I know that's possible, but wouldn't that force them into https? I don't want users to get errors if they are somehow redirected to http.
I really want https for login, registration and maybe the Contact Admin form.
Thanks.
http://nhgunforum.com phpBB v3.2.1
http://wtprise.org phpBB v3.3.2
User avatar
janus_zonstraal
Registered User
Posts: 5057
Joined: Sat Aug 30, 2014 1:30 pm

Re: SSL server/cookie settings

Post by janus_zonstraal »

nhseacoast wrote:
Thu Aug 24, 2017 9:40 am
I know that's possible, but wouldn't that force them into https? I don't want users to get errors if they are somehow redirected to http.
I really want https for login, registration and maybe the Contact Admin form.
Thanks.
Why not the complete board like here on phpbb.com?
Sorry! My English is bat ;) !!!
RoadKing
Registered User
Posts: 16
Joined: Mon Aug 21, 2017 2:40 pm

Re: SSL server/cookie settings

Post by RoadKing »

nhseacoast wrote:
Thu Aug 24, 2017 2:01 am
I reinstalled my entire board including the DB.
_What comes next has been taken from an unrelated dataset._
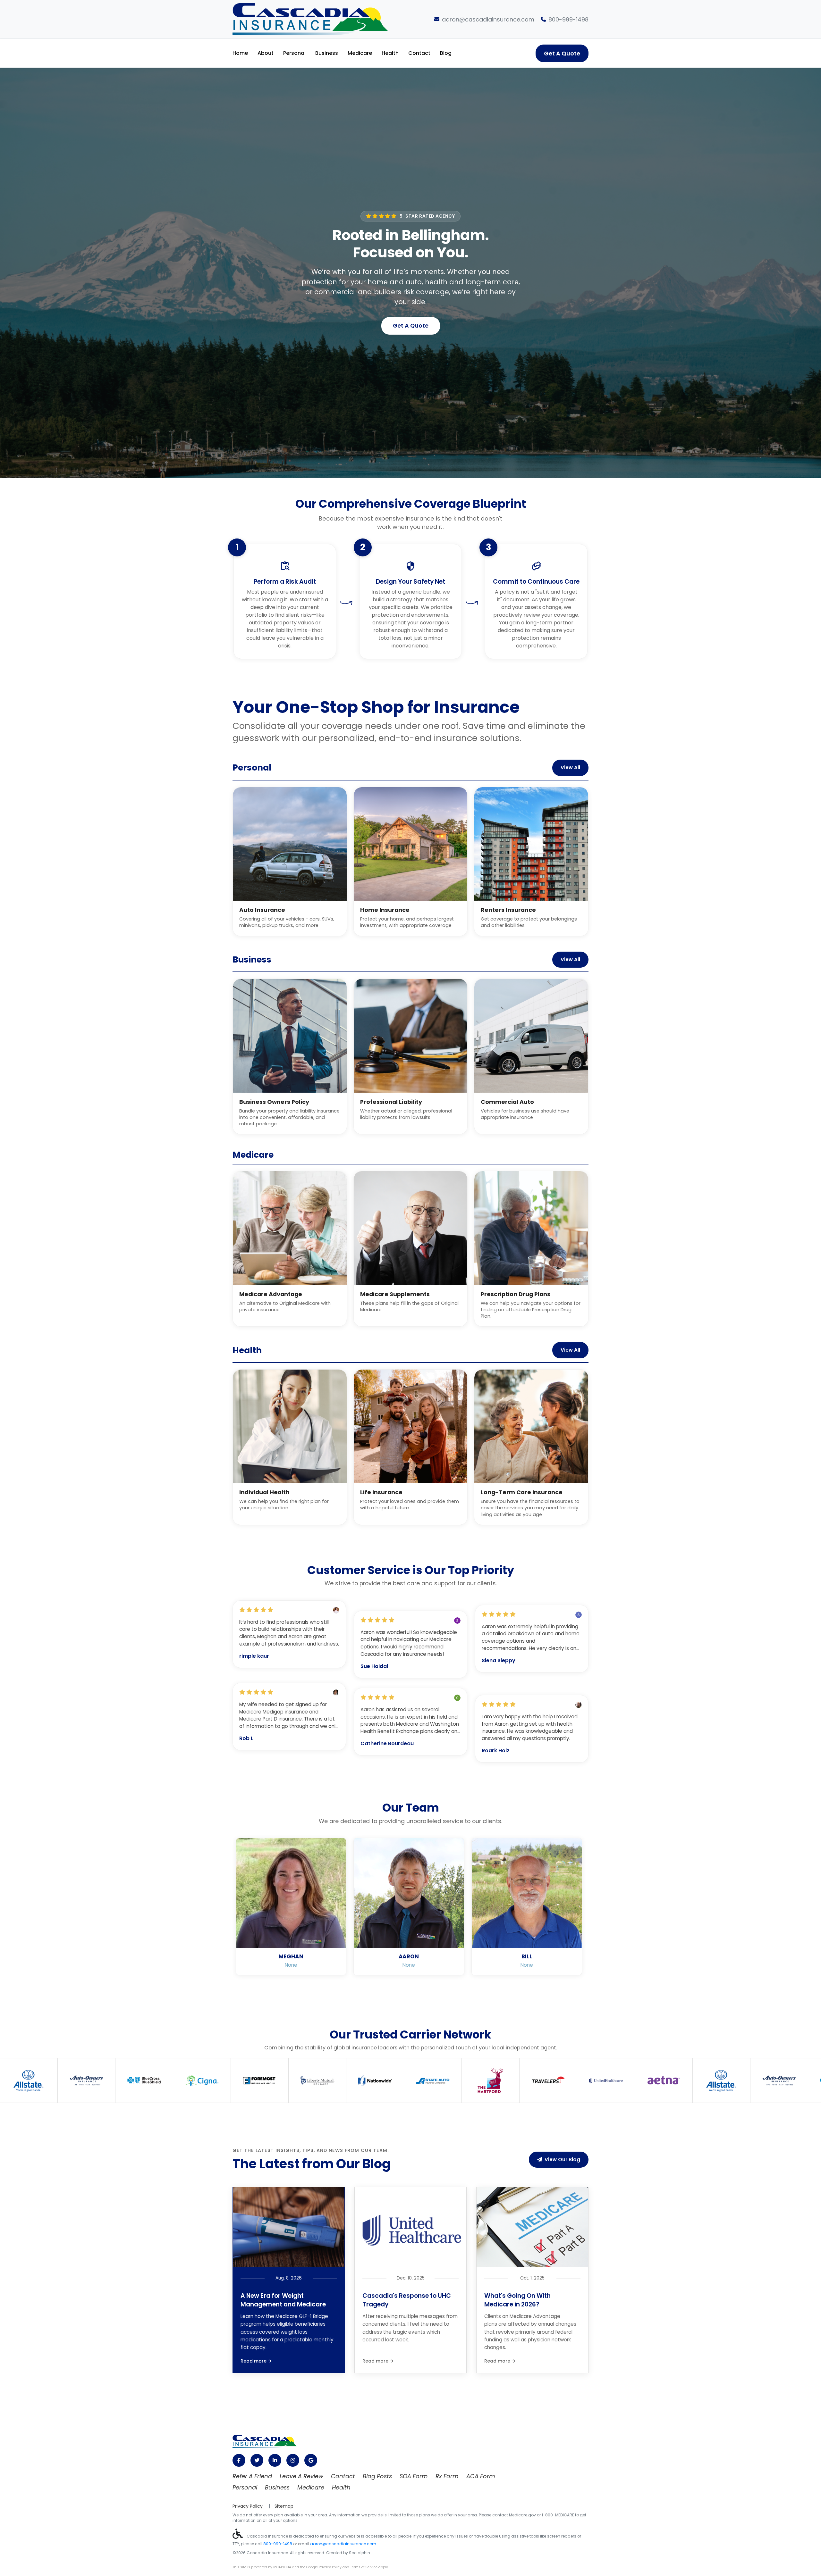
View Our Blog (562, 2159)
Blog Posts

My question is this....how can I get it to default to SSL even if a user doesn't type https://? Can this be done within the config? I have secure cookies enabled. I don't want to FORCE them to use https just incase they get redirected to http.

Thanks.
Try adding this in your .htaccess

Code: Select all

RewriteEngine on
RewriteCond %{HTTPS} !=on
RewriteRule ^/?(.*) https://%{SERVER_NAME}/$1 [R,L]
Header add "disablevcache" "true"
This worked for me, but I had to set cookie secure to Disable. I'm not shure why yet.
Last edited by RoadKing on Sun Aug 27, 2017 1:36 pm, edited 1 time in total.
User avatar
janus_zonstraal
Registered User
Posts: 5057
Joined: Sat Aug 30, 2014 1:30 pm

Re: SSL server/cookie settings

Post by janus_zonstraal »

Try adding this in your config.php
:o :shock:

.htaccess you mean I hope?
Sorry! My English is bat ;) !!!
User avatar
3Di
Former Team Member
Posts: 16097
Joined: Mon Apr 04, 2005 11:09 pm
Location: Milano 🇮🇹 Frankfurt 🇩🇪
Name: Marco
Contact:

Re: SSL server/cookie settings

Post by 3Di »

Forget any suggested change above posted.
nhseacoast wrote:
Thu Aug 24, 2017 9:40 am
I know that's possible, but wouldn't that force them into https? I don't want users to get errors if they are somehow redirected to http.
In your .htaccess file (YOUR_FORUM_ROOT/.htaccess) after the first 2 lines

Code: Select all

<IfModule mod_rewrite.c>
RewriteEngine on
ADD, AFTER (on a new line)

Code: Select all

RewriteCond %{HTTPS} !=on
RewriteRule ^.*$ https://%{SERVER_NAME}%{REQUEST_URI} [R,L]
The final result would be

Code: Select all

<IfModule mod_rewrite.c>
RewriteEngine on
RewriteCond %{HTTPS} !=on
RewriteRule ^.*$ https://%{SERVER_NAME}%{REQUEST_URI} [R,L]
SAVE the file.

In ACP/cookie settings - set cookie secure to ENABLED.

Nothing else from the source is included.